By Jane McClure

A 97-unit, six-story apartment building proposed for the southeast corner of Marshall Avenue and Fry Street won the unanimous support of the St. Paul Planning Commission in May for a zoning change, a conditional use permit and a front-yard setback variance.

The commission’s decisions on the use permit and variance are final. The City Council will hold a public hearing on June 17 before voting on the request to change the zoning from Traditional Neighborhoods 2 to TN3.

The city’s zoning administrator also must approve a reduction in the off-street parking requirement for residential uses in a TN3 district. The apartment building, which will have 45 below-ground and 16 surface parking spots, would ordinarily require 91 spaces.

The Planning Commission added a condition that a minimum of five units of the building be affordable for residents earning up to 30 percent of the Twin Cities area median household income (AMI), which is $100,000 for a family of four.
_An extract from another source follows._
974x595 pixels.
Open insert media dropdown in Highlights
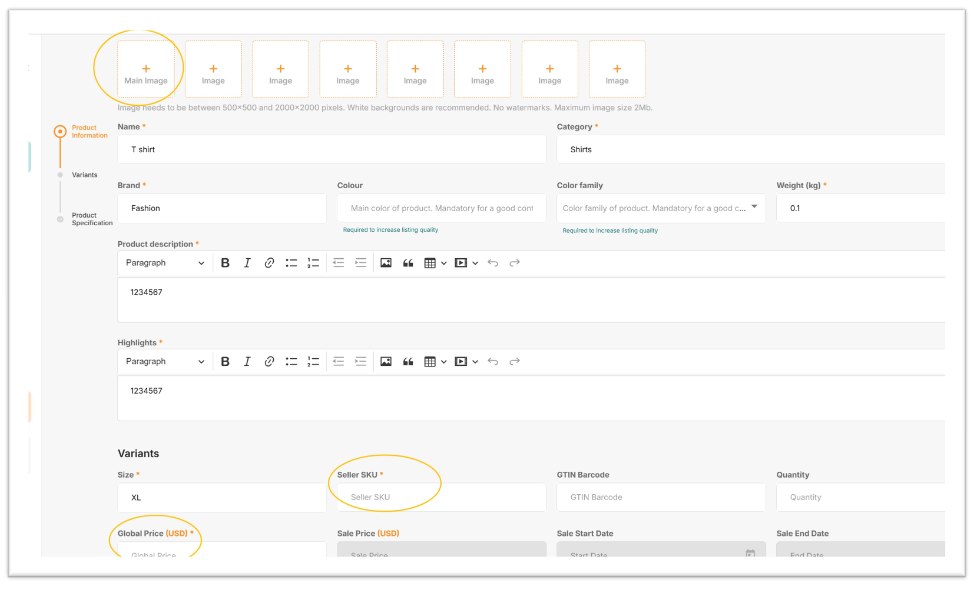click(466, 361)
The remainder of the units must be affordable for household’s earning 50-70 percent of the AMI.

The Union Park District Council supported the project on the condition that it provide “deeply affordable” units in the 30 percent of AMI range.

The Marshall Avenue Flats project is being led by developer Richard Pakonen of PAK Properties. The apartment building would be built on a parking lot and green space north of the former Richards Gordon School at 1619 Dayton Ave. The former school building will be remodeled as part of the project and will continue to house offices after the apartments are built.

Even with a zoning change, a conditional use permit was needed to allow a building of up to 75 feet in height. The 5-foot front-yard setback was approved instead of the 10 feet normally required for the building and its balconies along Marshall.

The Union Park District Council supported the project on the condition that it provide “deeply affordable” units in the 30 percent of AMI range.

Most of the apartments would be one- and two-bedroom units with monthly rents ranging from $937-$1,575. A handful of three-bedroom units would rent for about $1,800.

Public financing is being sought for the project. The site is located in a qualified census tract where incomes are lower than in other parts of the neighborhood. The ongoing 2020 U.S. Census could change that status, so the development team is working quickly on its requests. A mix of tax credits for low-income housing, bonding tied to those credits and tax increment financing is being proposed. Those requests will be considered by the city’s Housing and Redevelopment Authority board.